Les relations homosexuelles sont «hautement immorales et contraires à l’ordre social», a déclaré P. P. Malhotra, un représentant du ministère de l’Intérieur indien, devant la Cour suprême. En 2009, la Haute Cour de Delhi avait dépénalisé les relations sexuelles entre personnes de même sexe (lire Une cour indienne dépénalise l’homosexualité). La Cour suprême a été saisie de plusieurs recours contre ce jugement, recours qu’elle examine actuellement.

Mais la médiatisation des déclarations de M. Malhotra semblent avoir poussé le gouvernement à faire machine arrière, sous les critiques des juges, apparemment passablement agacés de ces péripéties. «Le ministère de l’Intérieur n’a pas pris position sur l’homosexualité», affirme un communiqué, cité par le Times of India, selon lequel le gouvernement envisagerait de ne pas faire appel de la décision du tribunal de Delhi.
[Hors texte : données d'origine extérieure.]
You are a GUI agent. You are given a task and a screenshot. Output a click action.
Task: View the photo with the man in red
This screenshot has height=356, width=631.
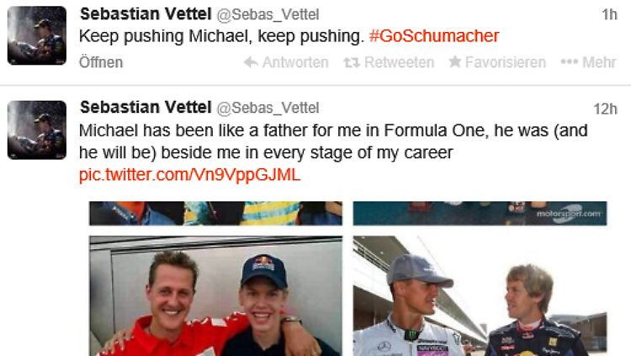pyautogui.click(x=215, y=295)
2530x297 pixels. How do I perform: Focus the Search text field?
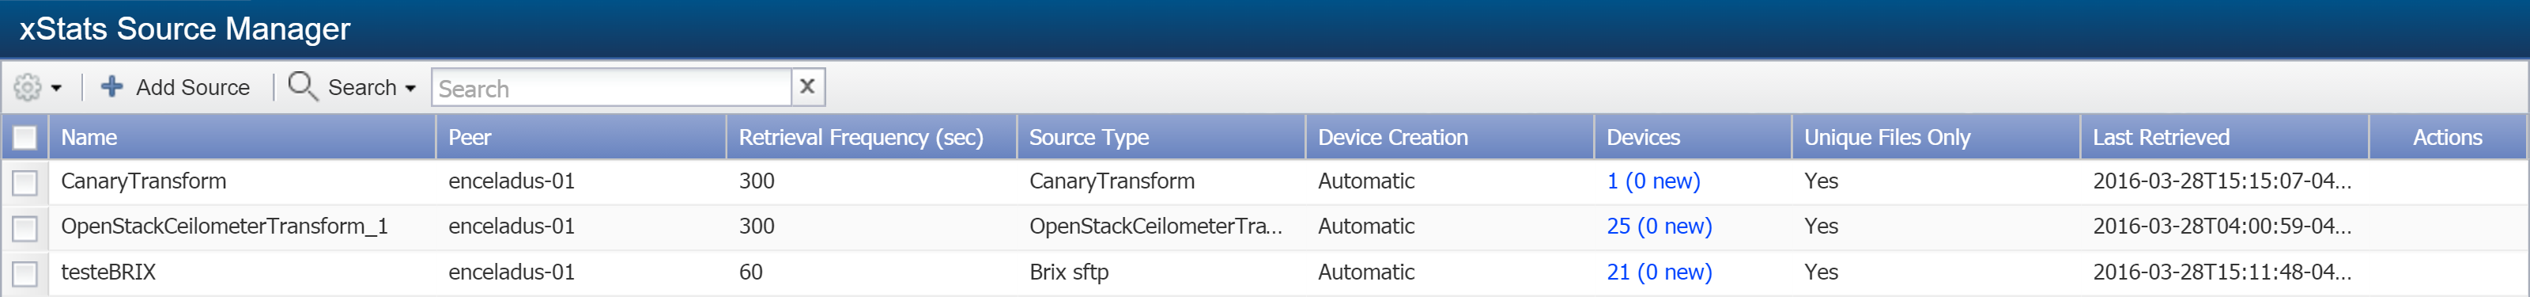click(x=612, y=88)
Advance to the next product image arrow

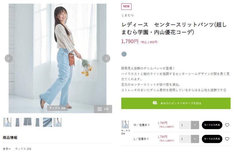click(x=106, y=58)
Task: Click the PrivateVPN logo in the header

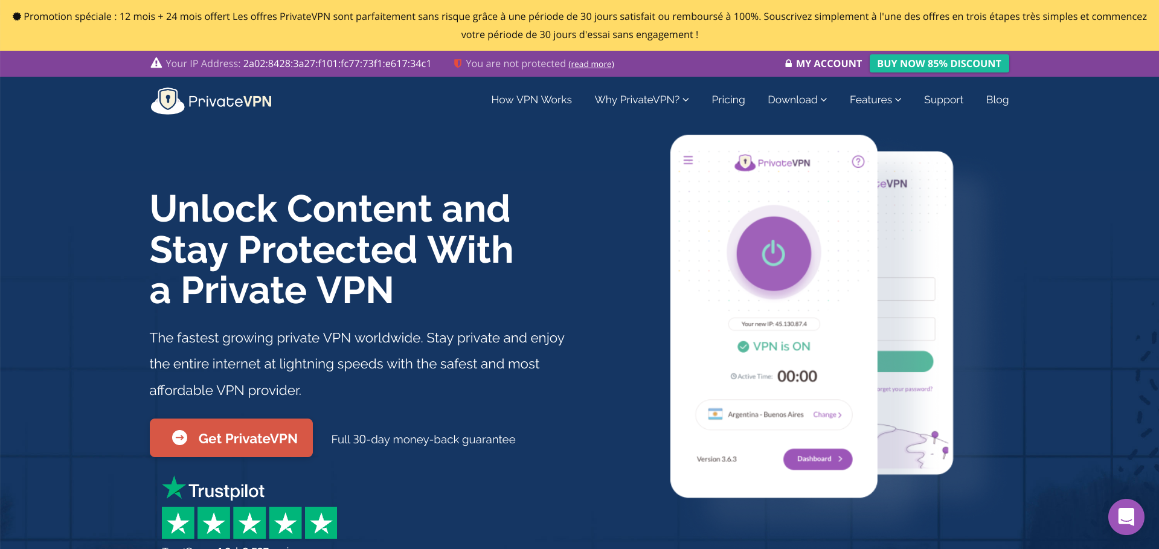Action: tap(211, 101)
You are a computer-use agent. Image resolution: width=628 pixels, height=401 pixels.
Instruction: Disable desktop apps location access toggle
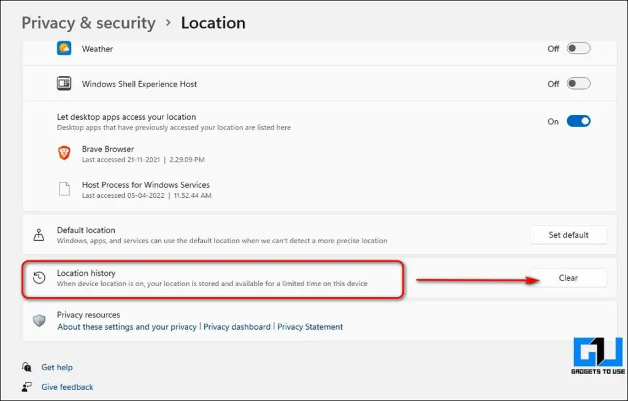click(578, 122)
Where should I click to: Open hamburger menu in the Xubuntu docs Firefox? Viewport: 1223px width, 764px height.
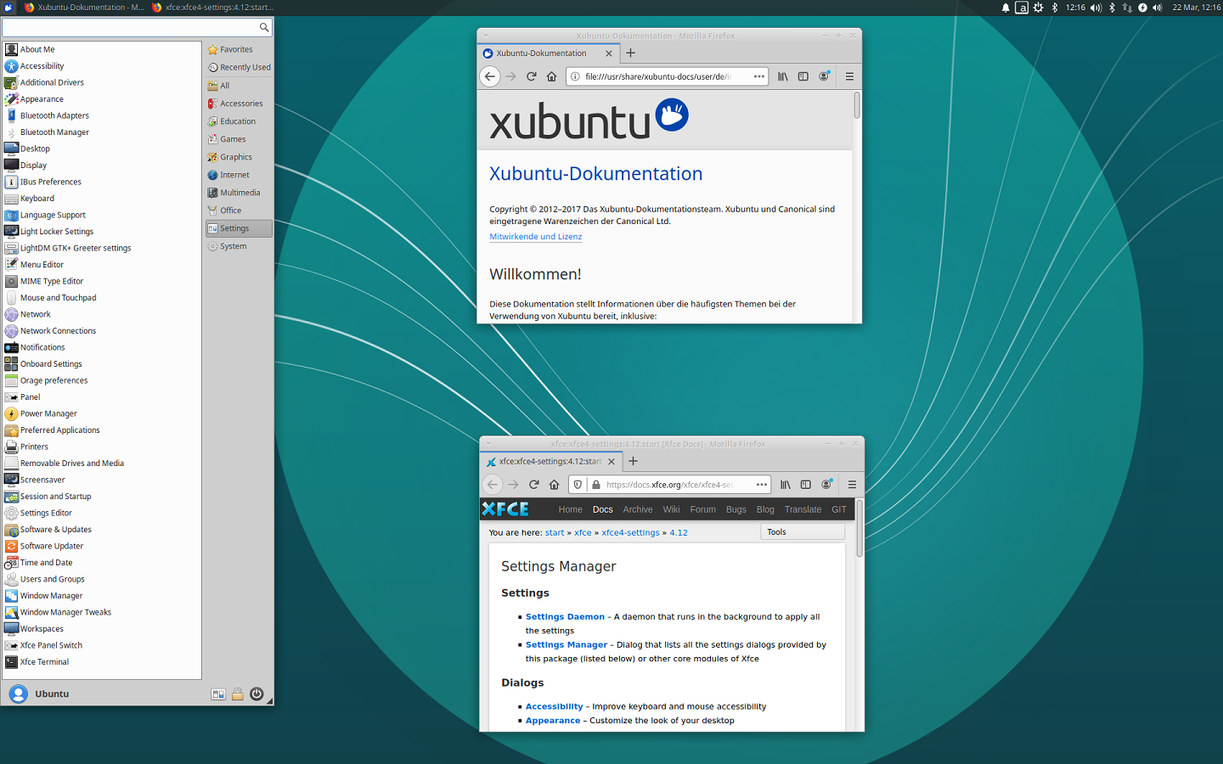pyautogui.click(x=849, y=76)

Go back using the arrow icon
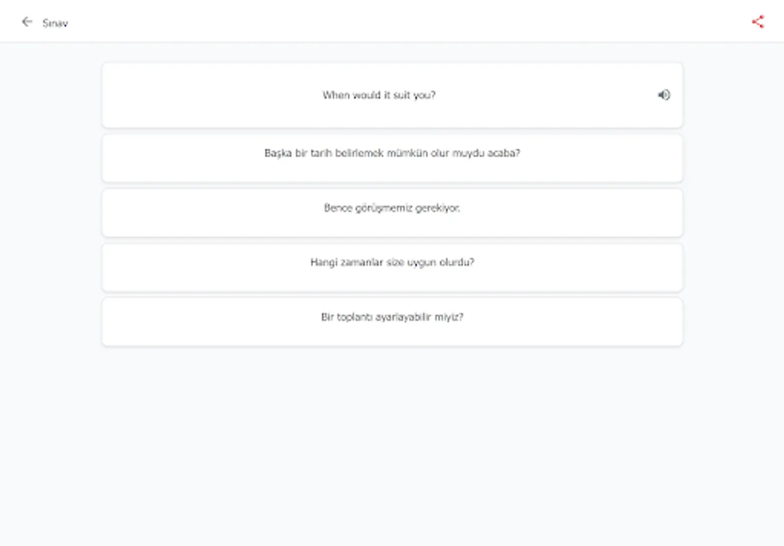[x=27, y=22]
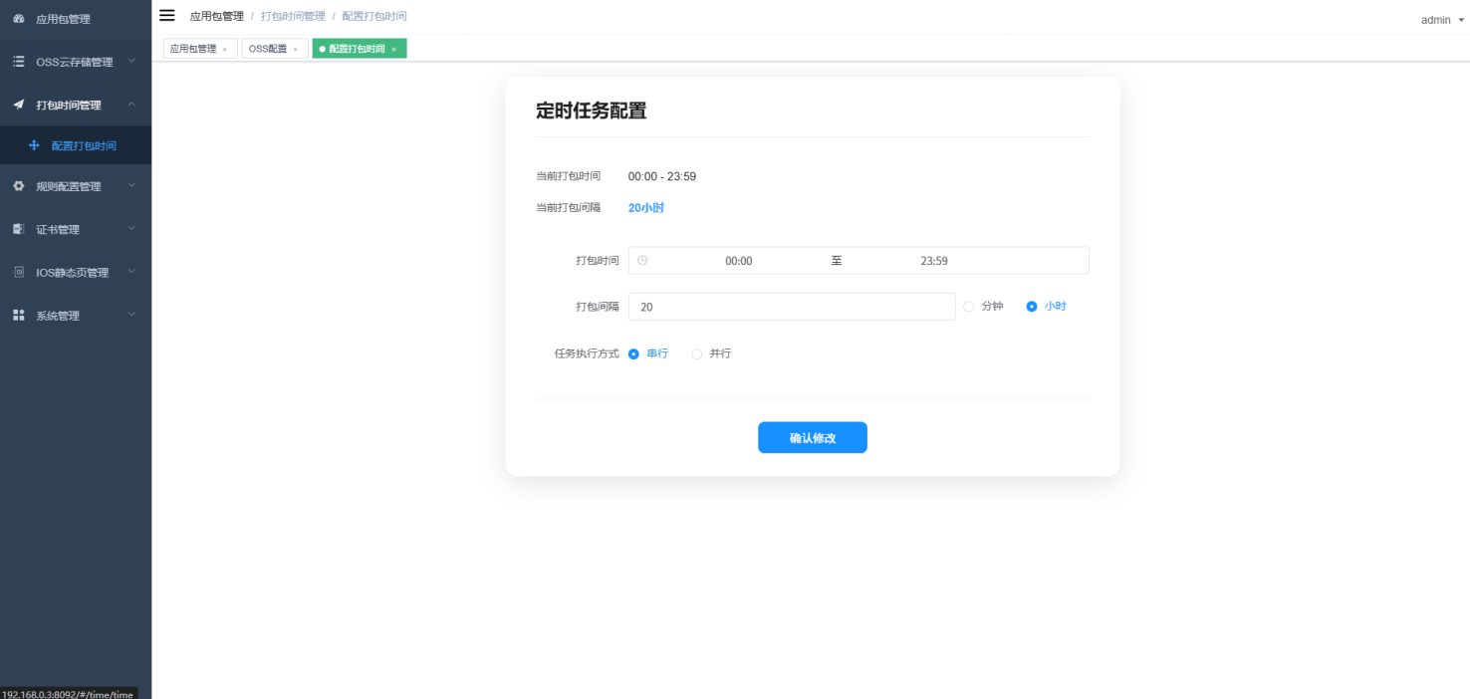Screen dimensions: 1470x699
Task: Click the 打包时间管理 paper plane icon
Action: [18, 105]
Nous faisons confiance à la Cour, a déclaré l’activiste LGBT Aditya Bandhopadhyay. (…) Mais ce que notre gouvernement pense des droits des homos est désormais clair.»

Déjà en juillet dernier, le ministre de la Santé Ghulam Nabi Azad avait qualifié l’homosexualité de «maladie venue de terres étrangères» et de pratique «contre-nature qui se propage rapidement dans le pays».